*** INPUT MATERIAL ***

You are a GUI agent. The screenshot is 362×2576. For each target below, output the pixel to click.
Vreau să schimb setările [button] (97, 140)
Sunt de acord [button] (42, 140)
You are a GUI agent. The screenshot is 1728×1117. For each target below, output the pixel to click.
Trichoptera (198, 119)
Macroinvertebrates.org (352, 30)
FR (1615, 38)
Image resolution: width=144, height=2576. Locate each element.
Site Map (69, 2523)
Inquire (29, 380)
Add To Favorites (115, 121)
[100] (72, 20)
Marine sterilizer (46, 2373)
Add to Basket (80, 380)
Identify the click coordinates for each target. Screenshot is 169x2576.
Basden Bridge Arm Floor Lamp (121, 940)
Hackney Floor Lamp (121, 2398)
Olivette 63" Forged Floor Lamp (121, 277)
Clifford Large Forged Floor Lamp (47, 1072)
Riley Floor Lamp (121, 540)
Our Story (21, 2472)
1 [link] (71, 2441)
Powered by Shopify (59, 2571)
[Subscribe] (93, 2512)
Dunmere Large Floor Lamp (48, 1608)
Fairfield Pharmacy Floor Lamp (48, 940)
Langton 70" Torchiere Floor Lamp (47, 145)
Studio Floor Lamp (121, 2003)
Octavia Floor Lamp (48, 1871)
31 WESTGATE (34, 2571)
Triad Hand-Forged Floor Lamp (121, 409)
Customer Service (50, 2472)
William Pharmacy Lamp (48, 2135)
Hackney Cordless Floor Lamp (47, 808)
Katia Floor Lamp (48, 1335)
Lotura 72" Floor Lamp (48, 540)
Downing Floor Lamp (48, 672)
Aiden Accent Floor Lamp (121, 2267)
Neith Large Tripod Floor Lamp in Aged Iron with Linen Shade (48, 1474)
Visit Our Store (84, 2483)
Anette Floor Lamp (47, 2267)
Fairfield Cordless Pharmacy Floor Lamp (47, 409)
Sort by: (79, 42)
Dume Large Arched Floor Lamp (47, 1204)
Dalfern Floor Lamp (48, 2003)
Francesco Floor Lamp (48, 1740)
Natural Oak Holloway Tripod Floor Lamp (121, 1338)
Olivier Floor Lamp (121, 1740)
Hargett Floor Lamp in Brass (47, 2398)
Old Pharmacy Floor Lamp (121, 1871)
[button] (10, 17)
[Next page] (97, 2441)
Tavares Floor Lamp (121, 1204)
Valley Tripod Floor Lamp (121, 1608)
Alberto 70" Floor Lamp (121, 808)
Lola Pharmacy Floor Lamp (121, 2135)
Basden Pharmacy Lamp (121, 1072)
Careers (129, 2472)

*** End of INPUT MATERIAL ***

*ACTIVITY:*
Only an exact copy is wanted here: the line containing "Hackney Cordless Floor Lamp (47, 808)" and every later line, up to and including the last line of the listing.

*TASK RESPONSE:*
Hackney Cordless Floor Lamp (47, 808)
Katia Floor Lamp (48, 1335)
Lotura 72" Floor Lamp (48, 540)
Downing Floor Lamp (48, 672)
Aiden Accent Floor Lamp (121, 2267)
Neith Large Tripod Floor Lamp in Aged Iron with Linen Shade (48, 1474)
Visit Our Store (84, 2483)
Anette Floor Lamp (47, 2267)
Fairfield Cordless Pharmacy Floor Lamp (47, 409)
Sort by: (79, 42)
Dume Large Arched Floor Lamp (47, 1204)
Dalfern Floor Lamp (48, 2003)
Francesco Floor Lamp (48, 1740)
Natural Oak Holloway Tripod Floor Lamp (121, 1338)
Olivier Floor Lamp (121, 1740)
Hargett Floor Lamp in Brass (47, 2398)
Old Pharmacy Floor Lamp (121, 1871)
[button] (10, 17)
[Next page] (97, 2441)
Tavares Floor Lamp (121, 1204)
Valley Tripod Floor Lamp (121, 1608)
Alberto 70" Floor Lamp (121, 808)
Lola Pharmacy Floor Lamp (121, 2135)
Basden Pharmacy Lamp (121, 1072)
Careers (129, 2472)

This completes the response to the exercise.